24 Nov 2022 3:16 pm
Vladimir Putin says Russia will discuss ammonia shipments via Ukraine with UN Earlier, Zelensky declared that Ukraine would allow the transit of ammonia from Russia only in case of an all-for-all exchange of prisoners.
Russia will work with the United Nations to resume ammonia shipments via the Tolyatti-Odessa route. This is what President Vladimir Putin said at a meeting with Dmitry Masepin, the former majority owner of Uralchem and Chairman of the Commission of the Union of Industrialists and Entrepreneurs of Russia for the Production and Market of Mineral Fertilizers. His words were quoted by the Kremlin’s press service.
During the meeting, Masepin reminded that in July the grain agreement between Russia, Turkey, the United Nations and Ukraine was concluded to discuss the construction of an ammonia pipeline between Tolyatti and Odessa. He said:
“But time has passed, there is no movement. We had hoped that with the recent continuation of grain trade, this problem would also be solved. But I would like to tell you that the Ukrainian side proposes a number of policy issues in which we are incompetent and unable to work.”
Ammonia is an important component of fertilizers. Before Russia’s special military operation, Russia accounted for 20 percent of the ammonia transported by sea, ICIS Research reported. On the day of the special operation, TogliattiAzot, one of the largest fertilizer producers in Russia, stopped exporting ammonia. Later, the UN leadership repeatedly raised the problem of shortages of fertilizers in the world market.
Masepin, as part of the grain deal, asked Putin to temporarily open and secure the unloading and transportation of ammonia in Odessa, which could also be delivered to developing countries, including Africa.
Putin replied that the parameters, the numbers are known, the volumes and benefits are clear to all participants in this process. The Russian President noted:
“We will also work with the UN, with our colleagues from the organization. Let’s see what comes of it. You know my position, I don’t mind.”

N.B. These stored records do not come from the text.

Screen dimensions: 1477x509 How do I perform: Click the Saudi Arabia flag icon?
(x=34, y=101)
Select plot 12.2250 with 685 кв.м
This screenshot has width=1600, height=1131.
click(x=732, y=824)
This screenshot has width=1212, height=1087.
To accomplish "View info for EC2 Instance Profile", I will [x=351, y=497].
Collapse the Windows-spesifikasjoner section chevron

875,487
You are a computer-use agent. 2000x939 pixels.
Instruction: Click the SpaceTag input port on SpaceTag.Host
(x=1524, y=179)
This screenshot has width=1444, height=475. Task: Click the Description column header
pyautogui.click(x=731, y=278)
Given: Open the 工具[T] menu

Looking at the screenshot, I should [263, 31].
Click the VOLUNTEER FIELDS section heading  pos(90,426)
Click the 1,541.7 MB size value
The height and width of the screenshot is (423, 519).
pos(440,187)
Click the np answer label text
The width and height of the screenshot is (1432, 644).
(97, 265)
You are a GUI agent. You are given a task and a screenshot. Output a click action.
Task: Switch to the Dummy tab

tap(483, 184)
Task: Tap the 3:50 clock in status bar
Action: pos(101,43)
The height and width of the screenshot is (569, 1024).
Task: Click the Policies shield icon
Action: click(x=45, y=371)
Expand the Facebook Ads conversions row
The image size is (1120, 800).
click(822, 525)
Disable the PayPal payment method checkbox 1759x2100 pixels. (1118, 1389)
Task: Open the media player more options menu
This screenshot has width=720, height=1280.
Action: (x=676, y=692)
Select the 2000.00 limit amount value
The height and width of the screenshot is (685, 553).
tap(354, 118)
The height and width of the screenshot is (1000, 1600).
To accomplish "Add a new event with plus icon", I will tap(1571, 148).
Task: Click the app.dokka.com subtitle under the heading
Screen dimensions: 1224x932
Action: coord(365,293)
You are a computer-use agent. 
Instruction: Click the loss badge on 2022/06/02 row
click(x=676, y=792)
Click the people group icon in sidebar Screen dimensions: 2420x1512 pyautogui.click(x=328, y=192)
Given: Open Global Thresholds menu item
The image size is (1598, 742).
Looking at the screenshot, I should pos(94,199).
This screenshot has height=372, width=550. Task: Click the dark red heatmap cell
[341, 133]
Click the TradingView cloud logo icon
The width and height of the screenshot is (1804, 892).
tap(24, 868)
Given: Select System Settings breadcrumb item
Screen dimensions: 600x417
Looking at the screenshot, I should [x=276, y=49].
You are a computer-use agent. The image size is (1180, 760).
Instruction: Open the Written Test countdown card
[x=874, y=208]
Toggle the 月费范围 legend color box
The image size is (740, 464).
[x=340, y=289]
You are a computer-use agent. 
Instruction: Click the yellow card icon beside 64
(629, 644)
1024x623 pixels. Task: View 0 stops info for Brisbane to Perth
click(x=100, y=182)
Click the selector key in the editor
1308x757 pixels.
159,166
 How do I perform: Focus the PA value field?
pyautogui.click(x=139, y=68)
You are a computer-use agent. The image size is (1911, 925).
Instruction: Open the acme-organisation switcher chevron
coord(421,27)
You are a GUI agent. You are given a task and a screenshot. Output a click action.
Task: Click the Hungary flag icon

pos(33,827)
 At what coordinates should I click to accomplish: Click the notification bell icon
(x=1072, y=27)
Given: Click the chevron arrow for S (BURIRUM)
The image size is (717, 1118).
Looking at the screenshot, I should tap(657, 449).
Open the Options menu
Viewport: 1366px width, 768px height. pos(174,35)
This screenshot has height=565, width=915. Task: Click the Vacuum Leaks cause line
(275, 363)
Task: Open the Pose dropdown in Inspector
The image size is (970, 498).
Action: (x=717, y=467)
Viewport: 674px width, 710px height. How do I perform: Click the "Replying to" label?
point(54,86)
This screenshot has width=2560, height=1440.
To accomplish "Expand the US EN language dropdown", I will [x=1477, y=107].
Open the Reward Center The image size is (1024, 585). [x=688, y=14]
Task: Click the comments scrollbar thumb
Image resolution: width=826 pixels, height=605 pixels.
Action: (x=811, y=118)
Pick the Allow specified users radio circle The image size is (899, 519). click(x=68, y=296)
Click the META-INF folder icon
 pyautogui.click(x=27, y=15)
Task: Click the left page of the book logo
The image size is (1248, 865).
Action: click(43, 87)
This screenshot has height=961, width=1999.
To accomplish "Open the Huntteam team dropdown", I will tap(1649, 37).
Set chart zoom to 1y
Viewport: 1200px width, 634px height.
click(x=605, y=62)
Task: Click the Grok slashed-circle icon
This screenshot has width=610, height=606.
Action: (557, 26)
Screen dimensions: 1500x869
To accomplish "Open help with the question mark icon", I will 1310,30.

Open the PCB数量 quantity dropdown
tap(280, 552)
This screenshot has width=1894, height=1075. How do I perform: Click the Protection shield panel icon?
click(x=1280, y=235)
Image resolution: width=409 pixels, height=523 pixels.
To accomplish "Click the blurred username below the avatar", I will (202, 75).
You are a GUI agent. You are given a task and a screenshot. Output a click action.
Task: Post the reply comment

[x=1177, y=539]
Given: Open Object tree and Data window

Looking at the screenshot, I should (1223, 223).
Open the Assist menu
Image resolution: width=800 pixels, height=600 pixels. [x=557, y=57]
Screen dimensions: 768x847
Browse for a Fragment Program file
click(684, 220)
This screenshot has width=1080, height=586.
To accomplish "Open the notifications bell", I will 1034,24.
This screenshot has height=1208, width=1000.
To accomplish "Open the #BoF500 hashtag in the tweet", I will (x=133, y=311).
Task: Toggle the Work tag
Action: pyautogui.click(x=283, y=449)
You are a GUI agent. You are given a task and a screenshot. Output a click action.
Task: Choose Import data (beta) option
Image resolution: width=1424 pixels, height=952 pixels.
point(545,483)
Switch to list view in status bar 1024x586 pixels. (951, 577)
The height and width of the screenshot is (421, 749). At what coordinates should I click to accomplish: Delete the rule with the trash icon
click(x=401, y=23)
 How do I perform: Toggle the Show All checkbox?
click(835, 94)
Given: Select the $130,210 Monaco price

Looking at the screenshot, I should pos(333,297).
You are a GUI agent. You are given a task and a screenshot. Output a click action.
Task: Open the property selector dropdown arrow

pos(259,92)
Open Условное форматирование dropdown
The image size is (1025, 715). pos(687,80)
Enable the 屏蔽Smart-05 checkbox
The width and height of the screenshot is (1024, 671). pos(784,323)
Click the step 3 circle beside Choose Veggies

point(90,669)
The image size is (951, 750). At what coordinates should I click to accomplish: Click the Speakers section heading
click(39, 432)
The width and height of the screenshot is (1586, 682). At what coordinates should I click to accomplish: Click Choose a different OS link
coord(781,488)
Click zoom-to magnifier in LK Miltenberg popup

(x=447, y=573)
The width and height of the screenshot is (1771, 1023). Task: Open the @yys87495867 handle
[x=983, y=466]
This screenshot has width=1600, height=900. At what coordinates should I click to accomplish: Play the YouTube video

Uralchem has been building an alternative route and port in Taman since last year, with an estimated investment of 50 billion rubles, with the goal of exporting ammonia, Masepin continued. He said the company hopes to have the port operational by the end of next year. Not a single port has been built to transport ammonia since the collapse of the Soviet Union, and Russia is under pressure or dependent on other countries that have such ports, Masepin said.
In September, Ukrainian President Vladimir Zelensky spoke out against the transit of Russian ammonia, saying he would only do so if Ukrainian prisoners were returned. The Kremlin considered his words inappropriate and declared:
“Are humans and ammonia the same?”
Two months later, in mid-November, Zelensky conceded that Russia could be allowed to transit ammonia if Moscow and Kyiv exchanged prisoners on an all-for-all basis. He emphasized:
“I explained this to the UN Secretary-General and all partners know it.”
The Russian mission to the United Nations noted that talks on transit of ammonia under the Grains Agreement are continuing at various levels, but no decision has been made yet. According to the newspaper Financial Times UN officials are trying to get the parties to agree on ammonia transit to lower fertilizer prices.